O Supremo Tribunal Federal (STF) marcou para o dia 11 de setembro a retomada da votação que vai decidir se condenados a mais de 15 anos no Tribunal do Júri devem cumprir as penas imediatamente após o julgamento.
A decisão pode afetar o caso da boate Kiss — quatro foram condenados a penas de 18 a 22 anos pelo incêndio que deixou 242 mortos em Santa Maria, Rio Grande do Sul, em janeiro de 2013.
Em geral, as sentenças só começam a ser cumpridas depois que o processo "transita em julgado", ou seja, após todos os recursos serem esgotados. O modelo é adotado para evitar que o réu seja preso enquanto ainda tem chance de reverter a condenação. Mas, para os condenados em júri popular, o pacote anticrime, aprovado no Congresso em 2019, antecipou o cumprimento da pena.
Com a mudança, o Código Penal passou a prever que o juiz deve determinar a "execução provisória das penas, com expedição do mandado de prisão, se for o caso, sem prejuízo do conhecimento de recursos que vierem a ser interpostos".
O Tribunal do Júri julga crimes dolosos contra a vida, como homicídios e feminicídios.
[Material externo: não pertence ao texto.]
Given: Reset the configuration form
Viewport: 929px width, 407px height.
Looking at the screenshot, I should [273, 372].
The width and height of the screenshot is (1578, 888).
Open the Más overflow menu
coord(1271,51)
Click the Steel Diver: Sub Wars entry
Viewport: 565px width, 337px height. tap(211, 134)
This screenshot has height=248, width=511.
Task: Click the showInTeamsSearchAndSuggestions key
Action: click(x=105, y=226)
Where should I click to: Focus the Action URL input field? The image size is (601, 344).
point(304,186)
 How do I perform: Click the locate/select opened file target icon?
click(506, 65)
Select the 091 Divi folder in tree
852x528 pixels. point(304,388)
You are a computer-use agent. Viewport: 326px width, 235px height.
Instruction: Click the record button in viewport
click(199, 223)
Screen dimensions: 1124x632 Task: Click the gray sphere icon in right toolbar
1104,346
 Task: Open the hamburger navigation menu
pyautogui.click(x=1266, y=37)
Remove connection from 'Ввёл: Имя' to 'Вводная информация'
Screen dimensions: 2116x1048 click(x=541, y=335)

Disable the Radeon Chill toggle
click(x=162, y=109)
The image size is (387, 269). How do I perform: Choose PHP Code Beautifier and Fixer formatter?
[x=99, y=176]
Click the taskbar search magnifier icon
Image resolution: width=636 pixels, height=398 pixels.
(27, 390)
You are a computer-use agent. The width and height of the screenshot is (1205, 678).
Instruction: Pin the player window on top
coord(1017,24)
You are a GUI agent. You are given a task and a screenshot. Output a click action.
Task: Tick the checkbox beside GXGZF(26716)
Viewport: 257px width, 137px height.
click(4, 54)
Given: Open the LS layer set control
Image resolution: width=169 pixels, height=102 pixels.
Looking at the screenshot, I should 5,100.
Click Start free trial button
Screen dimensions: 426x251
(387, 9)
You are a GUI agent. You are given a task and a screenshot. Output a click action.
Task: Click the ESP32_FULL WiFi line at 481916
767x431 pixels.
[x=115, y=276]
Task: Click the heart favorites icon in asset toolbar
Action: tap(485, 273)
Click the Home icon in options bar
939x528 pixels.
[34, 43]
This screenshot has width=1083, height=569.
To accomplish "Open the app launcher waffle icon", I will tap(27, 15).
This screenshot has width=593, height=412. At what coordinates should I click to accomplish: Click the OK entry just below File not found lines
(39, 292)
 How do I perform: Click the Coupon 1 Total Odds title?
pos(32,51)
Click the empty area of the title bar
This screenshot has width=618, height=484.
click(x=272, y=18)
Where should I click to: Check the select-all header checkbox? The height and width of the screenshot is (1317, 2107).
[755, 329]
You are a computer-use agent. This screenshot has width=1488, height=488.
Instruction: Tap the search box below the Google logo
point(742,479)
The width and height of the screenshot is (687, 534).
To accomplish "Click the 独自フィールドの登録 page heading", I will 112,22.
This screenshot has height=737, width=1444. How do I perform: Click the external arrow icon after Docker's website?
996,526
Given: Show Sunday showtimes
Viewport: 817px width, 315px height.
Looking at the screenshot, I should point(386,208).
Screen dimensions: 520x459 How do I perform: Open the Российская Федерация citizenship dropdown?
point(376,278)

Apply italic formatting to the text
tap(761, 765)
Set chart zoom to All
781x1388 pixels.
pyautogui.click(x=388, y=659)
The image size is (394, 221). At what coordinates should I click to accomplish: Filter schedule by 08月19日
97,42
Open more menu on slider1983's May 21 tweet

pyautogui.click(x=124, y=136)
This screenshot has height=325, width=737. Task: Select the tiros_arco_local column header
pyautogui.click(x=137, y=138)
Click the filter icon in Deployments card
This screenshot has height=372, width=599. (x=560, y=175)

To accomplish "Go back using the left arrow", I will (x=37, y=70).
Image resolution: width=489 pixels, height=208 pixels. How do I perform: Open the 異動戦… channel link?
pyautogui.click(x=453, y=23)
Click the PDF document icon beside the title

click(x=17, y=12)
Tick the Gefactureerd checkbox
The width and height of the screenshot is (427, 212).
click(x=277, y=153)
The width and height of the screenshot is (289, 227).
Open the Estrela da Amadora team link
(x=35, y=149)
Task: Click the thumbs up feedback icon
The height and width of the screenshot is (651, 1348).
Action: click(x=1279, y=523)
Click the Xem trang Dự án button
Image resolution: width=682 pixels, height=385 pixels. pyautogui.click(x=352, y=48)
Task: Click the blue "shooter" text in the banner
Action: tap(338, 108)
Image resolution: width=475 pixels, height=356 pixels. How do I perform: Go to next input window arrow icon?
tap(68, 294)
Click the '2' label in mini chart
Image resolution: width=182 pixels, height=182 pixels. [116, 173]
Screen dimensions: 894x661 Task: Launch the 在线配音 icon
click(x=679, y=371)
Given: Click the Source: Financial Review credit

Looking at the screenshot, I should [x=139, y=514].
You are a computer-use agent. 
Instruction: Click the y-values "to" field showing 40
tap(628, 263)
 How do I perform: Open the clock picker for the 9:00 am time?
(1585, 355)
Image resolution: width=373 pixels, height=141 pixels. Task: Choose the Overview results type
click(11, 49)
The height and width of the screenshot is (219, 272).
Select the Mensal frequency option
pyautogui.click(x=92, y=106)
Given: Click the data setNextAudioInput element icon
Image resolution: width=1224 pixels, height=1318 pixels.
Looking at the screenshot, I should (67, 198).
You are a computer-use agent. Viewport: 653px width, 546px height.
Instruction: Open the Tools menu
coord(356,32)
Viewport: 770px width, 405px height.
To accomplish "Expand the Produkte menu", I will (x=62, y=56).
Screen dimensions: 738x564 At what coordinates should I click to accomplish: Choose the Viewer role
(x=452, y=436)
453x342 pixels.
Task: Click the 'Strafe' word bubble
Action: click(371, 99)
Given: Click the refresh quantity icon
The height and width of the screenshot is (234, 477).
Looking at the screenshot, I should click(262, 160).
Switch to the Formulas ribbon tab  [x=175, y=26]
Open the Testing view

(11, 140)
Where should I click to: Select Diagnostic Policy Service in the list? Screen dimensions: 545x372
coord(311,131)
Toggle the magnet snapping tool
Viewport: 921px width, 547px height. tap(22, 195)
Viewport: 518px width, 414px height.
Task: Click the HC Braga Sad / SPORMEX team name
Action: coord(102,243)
Em geral, os resultados não podem ser revistos pelo Judiciário. O veredito popular é considerado soberano nesses julgamentos. A exceção é quando a defesa alega irregularidades formais na condução do júri. Nesse caso, a Justiça comum pode analisar os recursos e, se considerar que há vícios processuais, determinar a realização de um novo julgamento, mas nunca julgar as provas por conta própria.
O assunto começou a ser debatido no STF em 2020. Entre idas e vindas no plenário virtual, após dois pedidos de vista, o processo acabou sendo remetido ao plenário físico a pedido do ministro Gilmar Mendes.
Com isso, o placar é zerado e a votação precisa ser retomada do início. Antes da suspensão, havia maioria a favor da execução imediata da pena (veja mais abaixo). Pelo regimento interno do STF, apenas os votos de ministros aposentados são mantidos. Os demais precisam se manifestar novamente e podem mudar de posição.
Decisão pode afetar caso Kiss
Na segunda-feira (2), o ministro Dias Toffoli mandou prender os quatro réus condenados pelo incêndio na boate Kiss. Se o tribunal considerar que a execução imediata da pena é inconstitucional, eles podem ser beneficiados.
Para o advogado Bruno Seligman de Menezes, que defende Mauro Hoffmann, um dos sócios da boate, o ministro deveria ter aguardado o pronunciamento do plenário antes de decretar a prisão do seu cliente.
"É uma questão que afeta diretamente o nosso julgamento, porque se ele for considerado inconstitucional, essa prisão não poderia estar acontecendo. Nós entendemos que isso é uma manobra para pressionar o plenário. O mais prudente seria esperar esse julgamento dia 11, mas ao julgar antes acaba-se criando um mecanismo de pressão", afirmou.
A favor da execução imediata da pena
Luís Roberto Barroso
"A presunção de inocência é princípio (e não regra) e, como tal, pode ser aplicada com maior ou menor intensidade, quando ponderada com outros princípios ou bens jurídicos constitucionais colidentes."
Dias Toffoli
"O princípio constitucional da soberania dos vereditos confere à decisão dos jurados, em tese, um caráter de intangibilidade quanto a seu mérito."
Alexandre de Moraes
"Não há qualquer motivo para se impedir a execução provisória da pena de um condenado pelo Tribunal Popular, uma vez que eventual interposição de recurso de apelação não possibilitará, como regra, aos Tribunais de Justiça a reapreciação dos fatos e das provas."
Cármen Lúcia
A ministra não apresentou voto escrito.
André Mendonça
O ministro não detalhou os argumentos.
Edson Fachin
"Porque tanto o júri como a presunção de inocência são direitos fundamentais equivalentes e porque a atribuição de efeitos suspensivos aos recursos criminais ou à decisão do Tribunal do Júri apenas limitadamente atinge o núcleo desses direitos, há espaço de conformação para que o legislador delibere sobre a sua instituição. Dentro desse espaço, deve o Poder Judiciário, e este Tribunal de modo particular, guardar deferência em relação às opções legitimamente feitas pelo Poder Legislativo."
Contra a execução imediata da pena
Gilmar Mendes
"Não se pode admitir que a execução da condenação proferida em primeiro grau (ainda que por Tribunal do Júri) se inicie sem que haja a possibilidade de uma revisão por Tribunal, de modo a assegurar o controle apto a limitar e, assim, legitimar a incidência do poder punitivo estatal."
Ricardo Lewandowski (aposentado)
"A inconstitucionalidade dessa alteração legislativa mostra-se flagrante, seja pela violação dos princípios da presunção da inocência e do duplo grau de jurisdição, seja pela própria casuística legislativa, ao erigir a quantidade de pena (15 anos) como critério principal para execução imediata da sanção, violando, por consequência, o direito fundamental da individualização da pena."
Rosa Weber (aposentada)
"A presunção de inocência trata-se, é certo, de princípio cardeal do processo penal em um Estado Democrático de Direito."